> WHAT THIS TASK INVOLVES
Whatever appears in the data below, copy it exactly.
Segment Open
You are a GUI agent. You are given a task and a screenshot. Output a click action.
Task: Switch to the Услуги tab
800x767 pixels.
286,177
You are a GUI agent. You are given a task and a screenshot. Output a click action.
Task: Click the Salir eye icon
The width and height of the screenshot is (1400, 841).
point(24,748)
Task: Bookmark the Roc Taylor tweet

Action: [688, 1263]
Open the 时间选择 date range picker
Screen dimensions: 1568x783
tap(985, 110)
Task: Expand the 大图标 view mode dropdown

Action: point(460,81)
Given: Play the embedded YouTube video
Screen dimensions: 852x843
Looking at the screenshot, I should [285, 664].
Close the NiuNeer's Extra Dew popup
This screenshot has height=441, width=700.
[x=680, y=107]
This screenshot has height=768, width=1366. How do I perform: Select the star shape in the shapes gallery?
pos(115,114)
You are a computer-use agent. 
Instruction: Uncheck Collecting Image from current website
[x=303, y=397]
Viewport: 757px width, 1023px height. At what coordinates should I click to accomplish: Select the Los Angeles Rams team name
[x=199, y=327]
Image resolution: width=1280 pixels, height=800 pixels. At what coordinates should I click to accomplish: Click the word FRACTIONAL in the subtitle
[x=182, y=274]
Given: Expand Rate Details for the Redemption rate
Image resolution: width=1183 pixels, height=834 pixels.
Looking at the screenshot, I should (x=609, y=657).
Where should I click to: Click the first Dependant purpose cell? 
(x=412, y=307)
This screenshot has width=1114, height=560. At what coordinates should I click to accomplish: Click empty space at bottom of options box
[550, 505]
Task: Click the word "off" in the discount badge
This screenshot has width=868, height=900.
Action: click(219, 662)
Segment Closed
> WRITTEN RESPONSE
You are a GUI agent. You are given a task and a screenshot. Output a click action.
Task: Switch to the Услуги tab
800x767 pixels.
286,177
You are a GUI agent. You are given a task and a screenshot. Output a click action.
Task: Click the Salir eye icon
The width and height of the screenshot is (1400, 841).
point(24,748)
Task: Bookmark the Roc Taylor tweet

Action: [688, 1263]
Open the 时间选择 date range picker
Screen dimensions: 1568x783
tap(985, 110)
Task: Expand the 大图标 view mode dropdown

Action: point(460,81)
Given: Play the embedded YouTube video
Screen dimensions: 852x843
Looking at the screenshot, I should [285, 664].
Close the NiuNeer's Extra Dew popup
This screenshot has height=441, width=700.
[x=680, y=107]
This screenshot has height=768, width=1366. How do I perform: Select the star shape in the shapes gallery?
pos(115,114)
You are a computer-use agent. 
Instruction: Uncheck Collecting Image from current website
[x=303, y=397]
Viewport: 757px width, 1023px height. At what coordinates should I click to accomplish: Select the Los Angeles Rams team name
[x=199, y=327]
Image resolution: width=1280 pixels, height=800 pixels. At what coordinates should I click to accomplish: Click the word FRACTIONAL in the subtitle
[x=182, y=274]
Given: Expand Rate Details for the Redemption rate
Image resolution: width=1183 pixels, height=834 pixels.
Looking at the screenshot, I should (x=609, y=657).
Where should I click to: Click the first Dependant purpose cell? 
(x=412, y=307)
This screenshot has width=1114, height=560. At what coordinates should I click to accomplish: Click empty space at bottom of options box
[550, 505]
Task: Click the word "off" in the discount badge
This screenshot has width=868, height=900.
Action: click(219, 662)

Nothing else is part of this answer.